L'Irak semble résilient malgré les sérieux défis

L'Irak semble résilient malgré les sérieux défis
  • Le pays continue de faire face à de graves défis politiques et économiques
  • Ces tendances positives de la situation sécuritaire, politique et économique de l’Irak se reflètent dans ses relations extérieures

Au cours du mois dernier, l’ordre sécuritaire fragile de l’Irak a été mis à rude épreuve par des bombardements et des attaques à la roquette dans trois grandes villes.

Le 21 janvier, deux attentats suicides à la bombe à Bagdad ont tué 32 personnes et ont blessé environ 110 autres. Il s'agissait de la première attaque majeure dans la capitale depuis que les attentats à la bombe de janvier 2018 ont tué 27 personnes. Ces deux attaques ont été revendiquées par Daech.

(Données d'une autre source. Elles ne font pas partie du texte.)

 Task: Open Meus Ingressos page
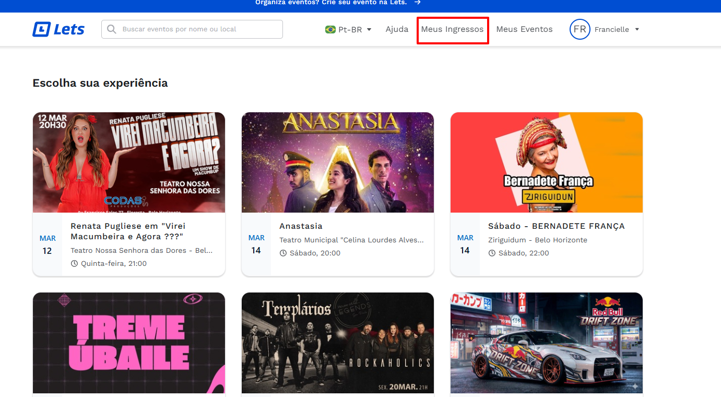point(452,29)
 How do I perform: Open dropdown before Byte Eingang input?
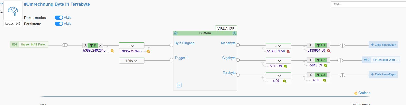pyautogui.click(x=131, y=46)
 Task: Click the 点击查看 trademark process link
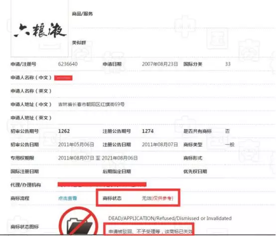pyautogui.click(x=68, y=198)
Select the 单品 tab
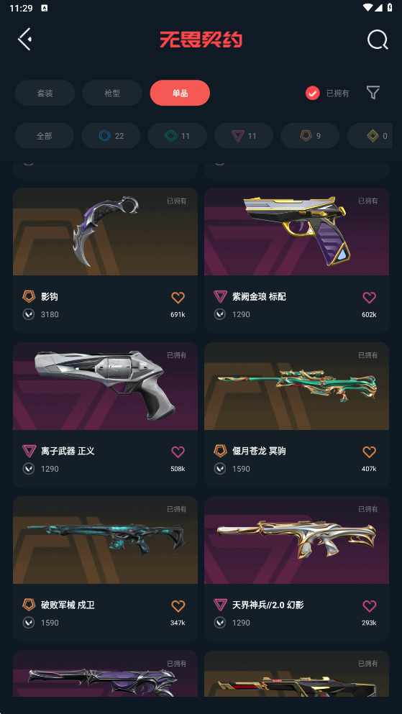 point(180,93)
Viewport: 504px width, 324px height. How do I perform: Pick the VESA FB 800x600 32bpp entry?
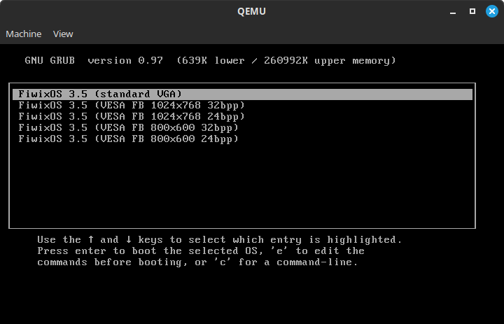point(129,127)
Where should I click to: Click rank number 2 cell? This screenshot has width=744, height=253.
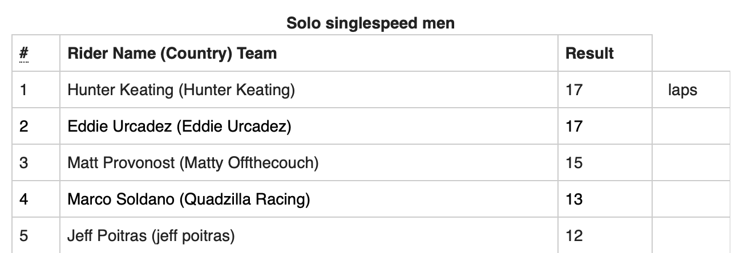pyautogui.click(x=23, y=127)
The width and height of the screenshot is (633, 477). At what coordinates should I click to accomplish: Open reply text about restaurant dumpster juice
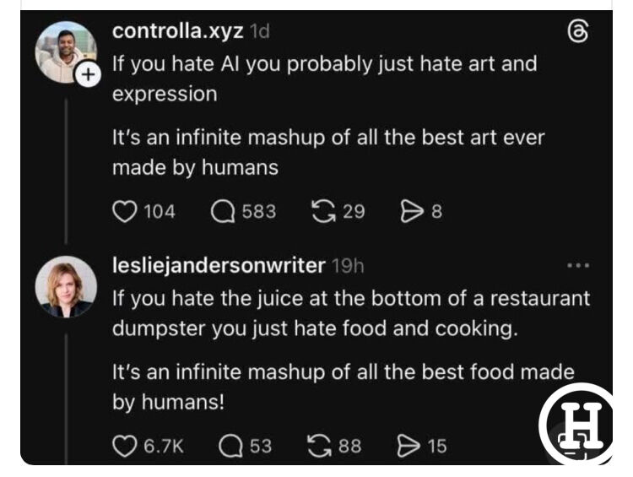pyautogui.click(x=351, y=313)
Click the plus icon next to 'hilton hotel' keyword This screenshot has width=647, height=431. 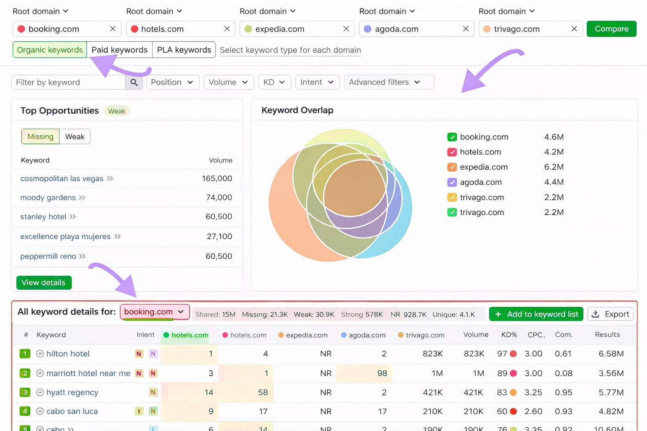coord(40,354)
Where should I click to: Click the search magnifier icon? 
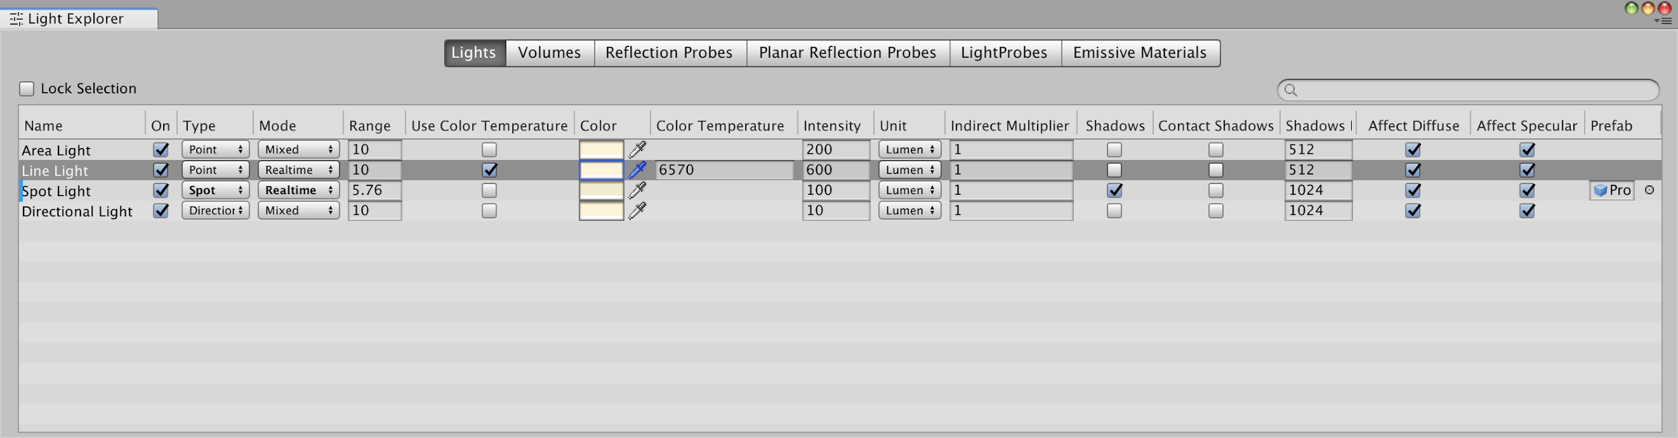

Le 15 février, 14 roquettes ont été tirées sur une base militaire d'Erbil, au Kurdistan irakien, tuant un entrepreneur irakien et blessant huit autres entrepreneurs, dont quatre américains. Une unité militante peu connue, Saraya Awliya Al-Dam (la Brigade des Gardiens du Sang), a revendiqué la responsabilité. Il y a des spéculations selon lesquelles cela pourrait être une façade pour une grande équipe des Unités de mobilisation populaire (UMP), comme Asa’ib Ahl Al-Haq.

La troisième attaque a eu lieu le 20 février, lorsque quatre roquettes ont frappé la base aérienne de Balad, à 80 km au nord de Bagdad, blessant un ressortissant sud-africain travaillant dans une société américaine.

Ce qui a été différent dans ces attaques, c'est la riposte du système de sécurité. Un jour après les attentats à la bombe de Bagdad, le Premier ministre Mustafa Al-Kadhimi a accepté les échecs des services de renseignement, en promettant un plan de sécurité global et en limogeant les hauts responsables de la sécurité ainsi que ceux du renseignement.

En l'espace de quatre jours, le « wali » (« gouverneur ») de Daech en Irak, Abu Yasser Al-Issawi, a été tué par les forces irakiennes, suivi quelques jours plus tard par le meurtre de deux membres de Daech directement impliqués dans les attentats de Bagdad, ce qui témoigne d'une capacité de lutte contre le terrorisme améliorée d’une façon remarquable. En constatant la menace persistante de Daech, le secrétaire général de l'OTAN a annoncé qu'il assignerait 4 000 soldats en Irak pour une mission de formation et de conseil.

Il y a plus; en mi-février, Al-Kadhimi a annoncé que quatre personnes responsables du meurtre des militants politiques qui avaient manifesté en faveur des réformes à partir d'octobre 2019 avaient été arrêtées. Ces arrestations ont eu lieu parallèlement à la destitution du chef d'un groupe de renseignement secret pour avoir protégé les meurtriers.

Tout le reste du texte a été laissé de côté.